Saratoga track exhibit teaches horse sense

Saratoga Summer

Saratoga track exhibit teaches horse sense

Spending time with horses is exactly what Saratoga Race Course’s Horse Sense exhibit lets you do.
Saratoga track exhibit teaches horse sense
Heidi De Roda of Colonie and her 2-year-old daughter, Adriana, meet 50 Cent at the Horse Sense tent on Aug. 8. Horse Sense was a new addition to the Saratoga Race Course meet this year.

The phrase “horse sense” denotes a compliment, like “eagle eye” or “ears like a bat.” It means you’ve got a good head on your shoulders. Spend time with horses and you’ll see they’re not only playful but surprisingly prudent (with a few rebels sprinkled in the mix, of course). Spending time with horses is exactly what Saratoga Race Course’s Horse Sense exhibit lets you do.

This is the first year that a horse’s pen has been so accessible to visitors at the track. It sits underneath a striped tent in the backyard, for all the world like a missing piece of the Saratoga County Fair. You can walk right up. You can stroke the horse’s shimmering mane and feed him hay.

When visitors hear the name of the horse on display, a few of them ask whether he’ll be performing a rap show later that night: 50 Cent couldn’t be more gentle, in reality. The 10-year-old quarter horse pokes out his head when he sees people approaching. It’s as if he’s asking to be nuzzled. When visitors stroke his blaze — the wide white stripe down the middle of his face — he blinks slowly at them with big, placid brown eyes. He’s in the tent from 12 to 3 p.m. every racing day.

The line to get into the tent sometimes stretches all the way back to the main walking path, about 20 feet away from 50 Cent. If the most telling sign of a good show is in its repeat customers, then 50 Cent has proved himself. Kids and adults who have met him over the meet have been coming back daily, said Greg Velez, the New York Racing Association groom who stands beside 50 Cent.

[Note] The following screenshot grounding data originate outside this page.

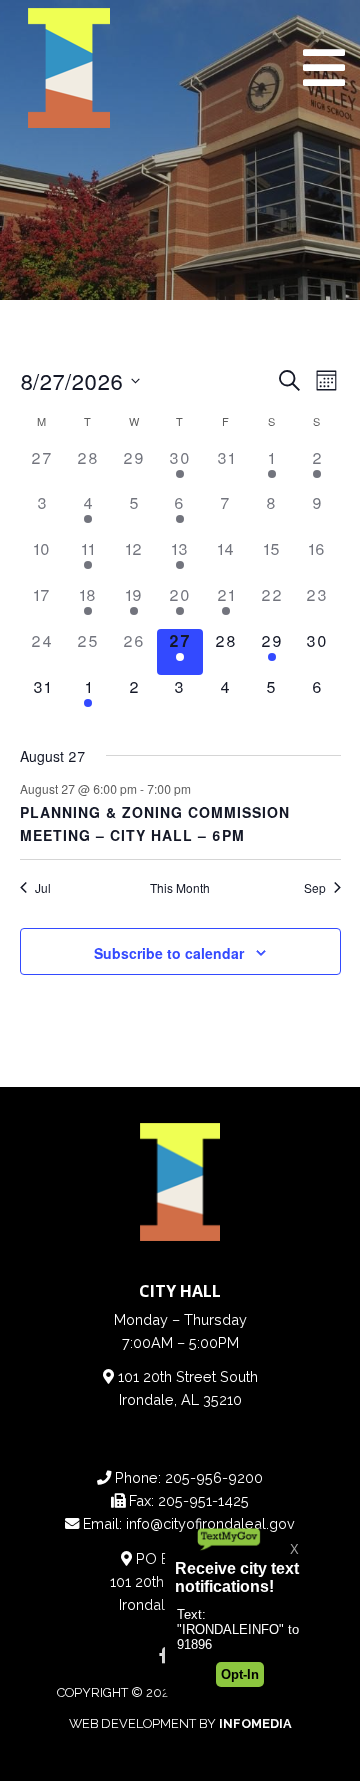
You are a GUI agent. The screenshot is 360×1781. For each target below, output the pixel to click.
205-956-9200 (214, 1477)
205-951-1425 (203, 1500)
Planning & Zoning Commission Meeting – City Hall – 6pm (155, 823)
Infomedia (255, 1723)
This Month (180, 888)
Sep (315, 888)
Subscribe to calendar (169, 953)
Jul (43, 888)
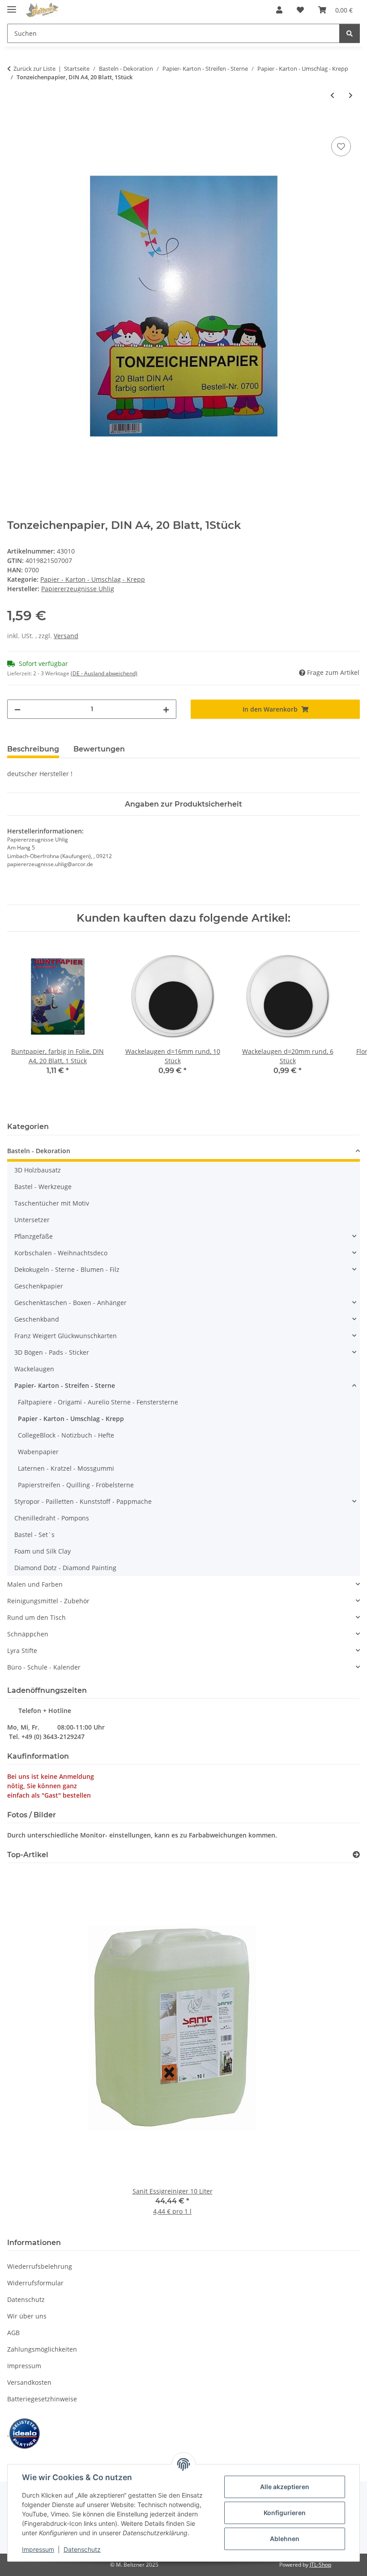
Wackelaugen (34, 1369)
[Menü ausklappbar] (11, 5)
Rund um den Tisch (36, 1617)
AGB (13, 2332)
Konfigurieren (285, 2512)
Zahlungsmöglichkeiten (42, 2349)
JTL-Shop (320, 2564)
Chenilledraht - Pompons (51, 1518)
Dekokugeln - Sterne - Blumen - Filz (66, 1269)
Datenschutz (82, 2549)
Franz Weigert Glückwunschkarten (65, 1335)
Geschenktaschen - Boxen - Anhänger (70, 1302)
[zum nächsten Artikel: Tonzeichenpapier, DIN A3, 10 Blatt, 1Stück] (350, 95)
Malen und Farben (35, 1584)
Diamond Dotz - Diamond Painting (65, 1567)
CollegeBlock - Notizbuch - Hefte (66, 1435)
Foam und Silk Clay (42, 1551)
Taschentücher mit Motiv (51, 1203)
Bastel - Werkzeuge (43, 1186)
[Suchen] (349, 33)
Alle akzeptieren (284, 2486)
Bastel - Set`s (34, 1534)
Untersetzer (32, 1219)
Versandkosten (29, 2382)
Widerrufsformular (35, 2283)
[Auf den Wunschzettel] (341, 146)
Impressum (38, 2549)
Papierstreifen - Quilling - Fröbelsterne (76, 1485)
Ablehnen (284, 2538)
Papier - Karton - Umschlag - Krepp (92, 579)
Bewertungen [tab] (99, 749)
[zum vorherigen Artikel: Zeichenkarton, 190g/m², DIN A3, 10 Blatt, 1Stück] (332, 95)
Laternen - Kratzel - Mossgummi (66, 1468)
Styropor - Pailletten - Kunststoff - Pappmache (83, 1501)
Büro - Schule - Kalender (44, 1667)
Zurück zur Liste (34, 68)
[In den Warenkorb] (14, 124)
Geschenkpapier (38, 1286)
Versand (66, 635)
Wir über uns (27, 2316)
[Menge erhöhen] (166, 709)
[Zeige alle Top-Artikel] (356, 1854)
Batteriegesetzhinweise (42, 2399)
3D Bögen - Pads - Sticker (51, 1352)
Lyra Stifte (22, 1650)
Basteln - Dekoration (38, 1150)
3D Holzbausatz (37, 1170)
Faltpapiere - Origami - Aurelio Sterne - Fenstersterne (98, 1402)
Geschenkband (36, 1319)
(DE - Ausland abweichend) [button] (104, 673)
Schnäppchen (27, 1634)
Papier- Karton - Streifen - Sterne (64, 1385)
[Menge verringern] (17, 709)
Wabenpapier (38, 1451)
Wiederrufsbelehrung (39, 2266)
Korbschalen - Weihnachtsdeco (60, 1253)
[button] (279, 10)
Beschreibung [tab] (33, 749)
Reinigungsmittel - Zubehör (48, 1601)
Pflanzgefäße (33, 1236)
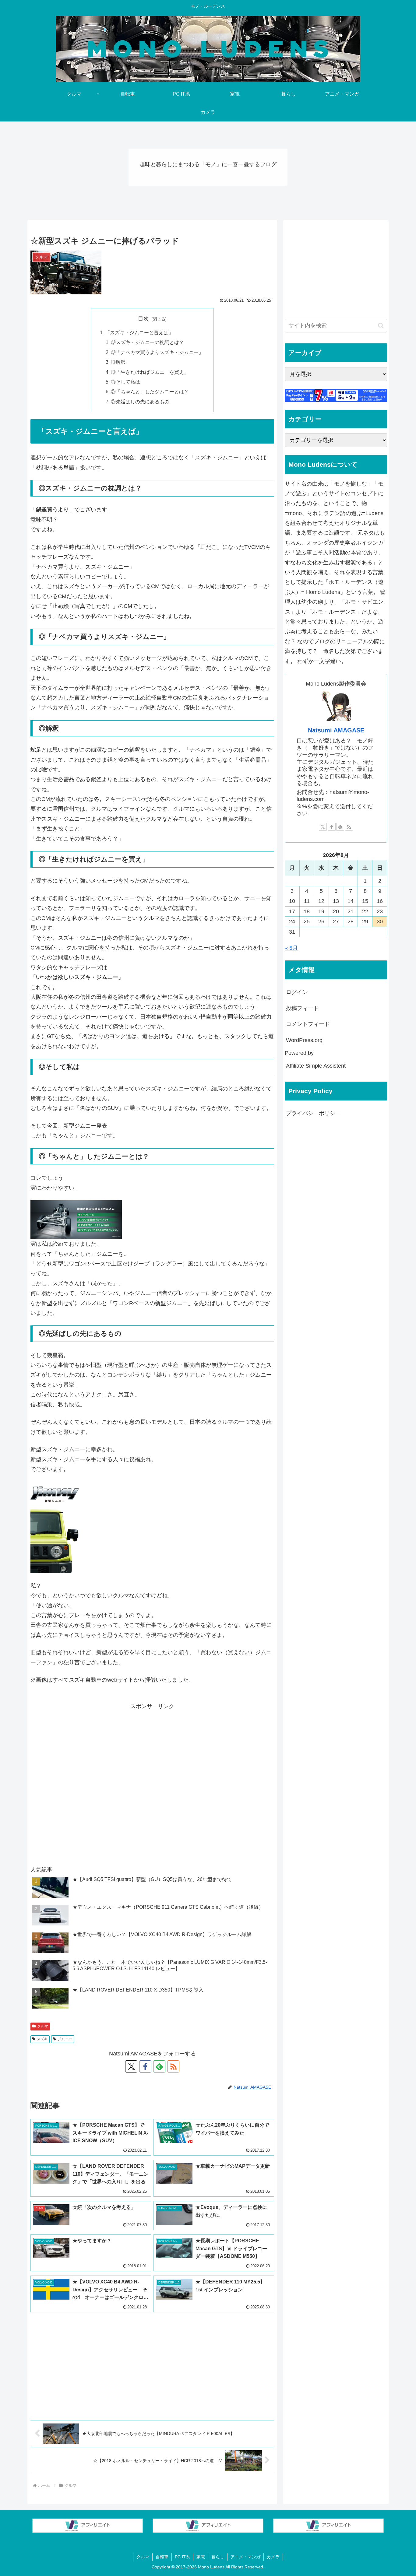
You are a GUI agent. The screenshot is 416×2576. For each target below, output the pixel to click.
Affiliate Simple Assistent (316, 1066)
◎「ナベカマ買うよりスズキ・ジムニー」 (157, 352)
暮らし (217, 2556)
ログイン (297, 992)
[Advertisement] (152, 1784)
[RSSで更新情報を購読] (173, 2066)
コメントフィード (308, 1024)
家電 (200, 2556)
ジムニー (65, 2039)
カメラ (273, 2556)
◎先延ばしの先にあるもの (140, 401)
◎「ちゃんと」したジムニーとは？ (150, 391)
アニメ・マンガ (245, 2556)
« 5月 (291, 948)
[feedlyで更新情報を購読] (159, 2066)
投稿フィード (302, 1008)
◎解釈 (118, 362)
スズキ (42, 2039)
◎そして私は (125, 381)
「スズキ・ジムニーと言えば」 (139, 332)
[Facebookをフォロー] (145, 2066)
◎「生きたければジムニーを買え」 (150, 372)
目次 (143, 319)
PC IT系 (182, 2556)
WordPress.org (304, 1040)
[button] (380, 325)
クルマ (42, 2026)
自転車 (162, 2556)
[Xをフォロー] (131, 2066)
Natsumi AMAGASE (336, 730)
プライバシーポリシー (313, 1113)
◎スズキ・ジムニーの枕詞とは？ (147, 342)
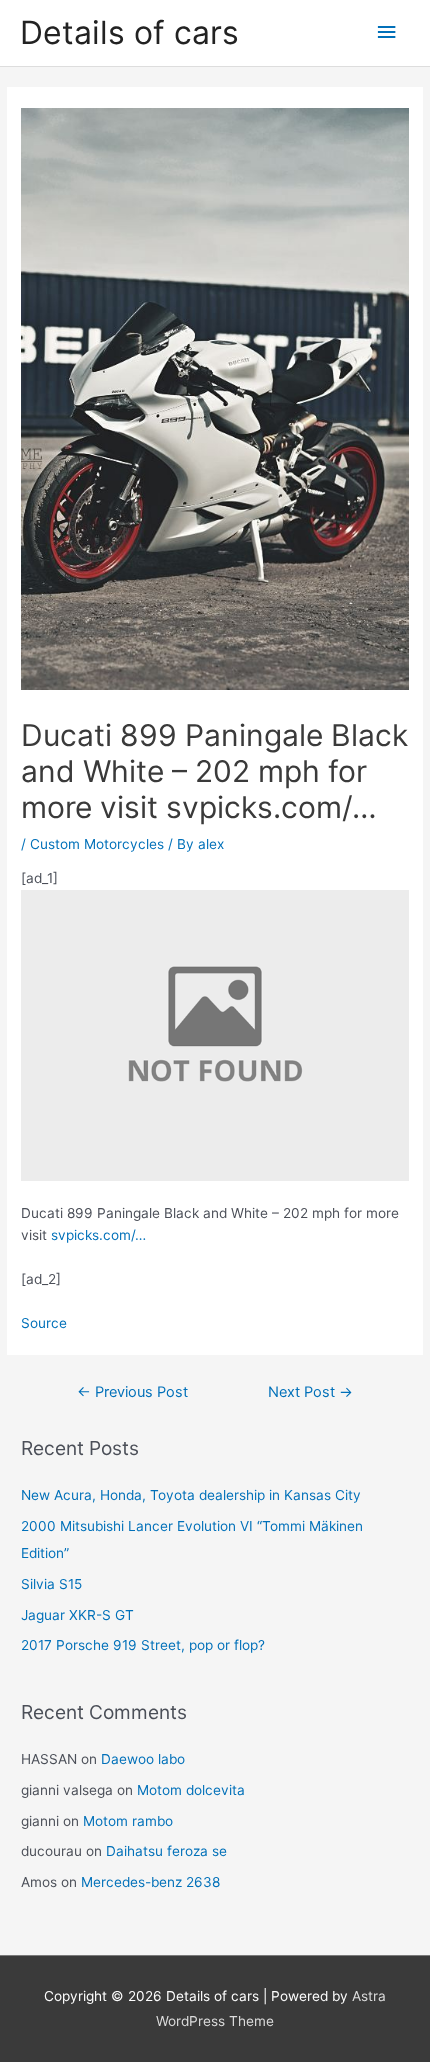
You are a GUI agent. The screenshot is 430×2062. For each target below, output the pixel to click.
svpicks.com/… (98, 1235)
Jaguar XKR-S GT (77, 1615)
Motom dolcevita (191, 1790)
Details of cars (129, 32)
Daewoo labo (143, 1759)
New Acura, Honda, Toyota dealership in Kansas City (191, 1495)
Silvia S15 (51, 1584)
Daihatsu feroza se (166, 1851)
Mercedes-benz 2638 (150, 1882)
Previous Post (132, 1392)
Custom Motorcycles (97, 844)
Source (44, 1323)
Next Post (310, 1392)
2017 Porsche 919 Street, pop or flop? (143, 1645)
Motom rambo (128, 1821)
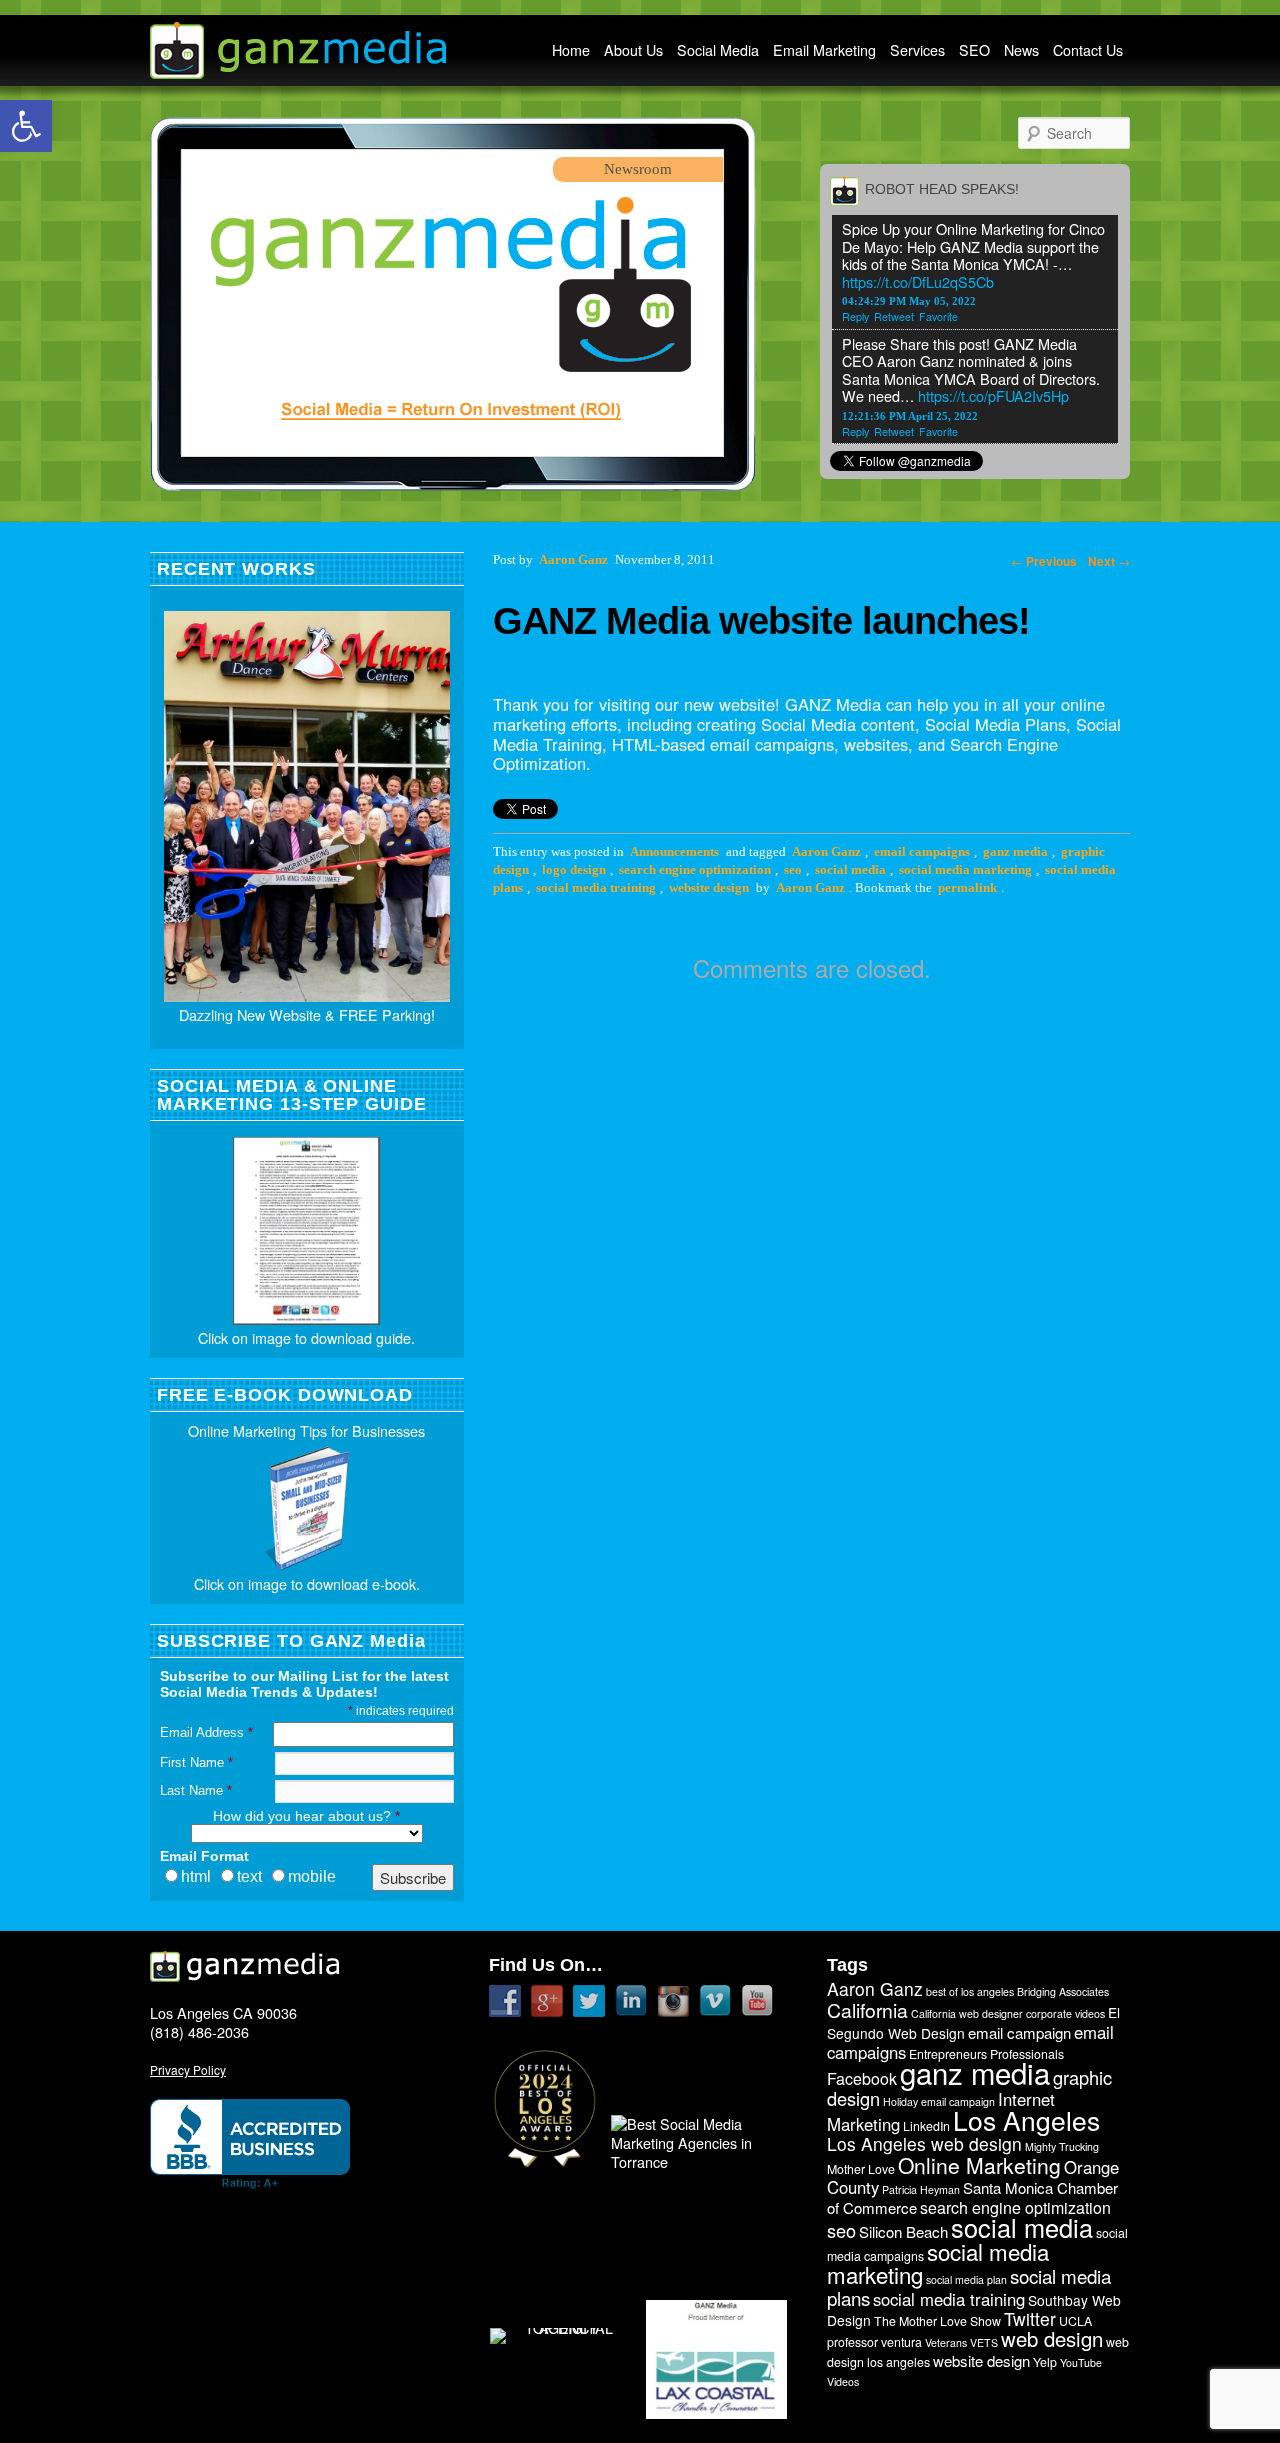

Feeding 50 Cent can be “ticklish,” in the experience of Anthony Velez, Greg’s 9-year old son who has spent many days at the race course with his father. With a practiced hand, he tore out a tuft of hay from the corner of 50 Cent’s stall. “Get a big handful. Horses get pretty hungry,” Velez advised.

Rule of thumb

He grew up around horses, so he knows that the key rule of feeding them is to keep your hand flat and your thumb tucked in.

Bring peppermint Life Savers to the Horse Sense tent if you want to see 50 Cent at his happiest. “He likes apples, carrots, oatmeal cookies, and peanuts, but what he really wants to eat are peppermint Life Savers,” Velez said.

The Horse Sense tent draws many young children, including 3-year old Declan Phelan. “Like Lightning McQueen!” he observed, pointing at 50 Cent from a few feet away. When his grandmother set him down on the ground to allow her to answer a phone call, Declan darted over to touch the horse’s nose.

Few first-graders have the ability to fire off similes or metaphors, so it’s quite an accomplishment when a 3-year-old makes the connection between a horse and a race car. This is exactly what Chris Kay, NYRA’s president and CEO, had in mind for the Horse Sense pavilion. Kay noticed that race course culture appeals less to the younger generation than its parents. “I want people to establish that connection with the horse," he said. "I would love to be able to see a new generation fall in love with horse racing.”

So rarely does a spectator sport translate into such an up-close experience. This goes for the sport of horse racing as much as the sport of baseball. But those who have met a baseball player in the dugout, or touched a horse who once ran on the track — well, they’ll never look at the television screen the same way again.